What it is designed for: Vague feedback is useless feedback. "You need to be more strategic" tells nobody anything. This step forces you to translate your concern into concrete, observable instances that the other person can actually engage with.

How it works:

  1. Write down at least one specific incident. Include the situation, the behavior you observed, and the impact it had. This is the core of the S.B.I. Method: Situation, Behavior, Impact. You do not need a long list of examples. One strong, specific example is more powerful than five vague ones.

  2. Check that your example describes behavior, not character. "In Tuesday's client call, you spoke over the client three times when they were mid-sentence" is a behavior. "You are dismissive of clients" is a character judgment. Feedback about behavior can be changed. Feedback about character triggers defensiveness and shame.

  3. Practice saying the example aloud before the conversation. The words that sound clear in your head often come out differently when spoken under pressure. Saying it aloud once helps you find the awkward phrasing before you are in the room.
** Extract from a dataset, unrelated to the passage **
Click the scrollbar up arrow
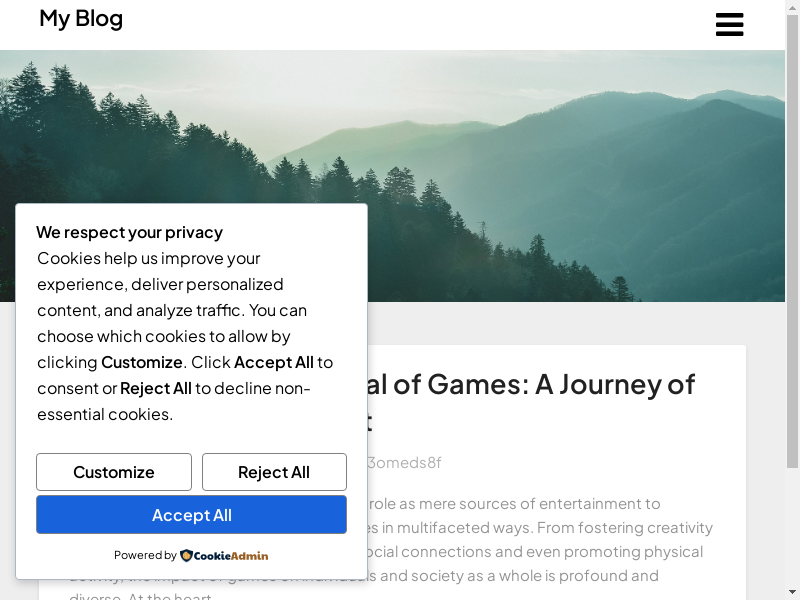This screenshot has height=600, width=800. [792, 8]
When to use it: Always. There is no feedback conversation that is too minor to benefit from a specific example. The more specific you are, the more respectful and useful the feedback becomes.

When not to use it: There is no exception here. If you cannot identify a specific example of the behavior, you are not ready to have the conversation yet. Gather the example first.

A quick example in practice: Instead of: "Your presentations have not been landing well with the leadership team," you prepare: "In the presentation on Thursday morning, you did not leave any time for questions. Several of the senior leaders had concerns that went unanswered, and it left the impression that we were not prepared for scrutiny." Now you have something the person can work with.

Eamon's take: Specific examples are an act of respect. They show the other person you have paid attention, you have thought carefully, and you are not just venting. This is the step most people skip, and it is the step that determines whether feedback produces change or resentment.

Step 5: N. Navigate to Solutions

Name and plain-language summary: Before the conversation, you prepare to move toward solutions rather than dwelling on the problem. This step is about planning how you will shift the conversation from what went wrong to what happens next.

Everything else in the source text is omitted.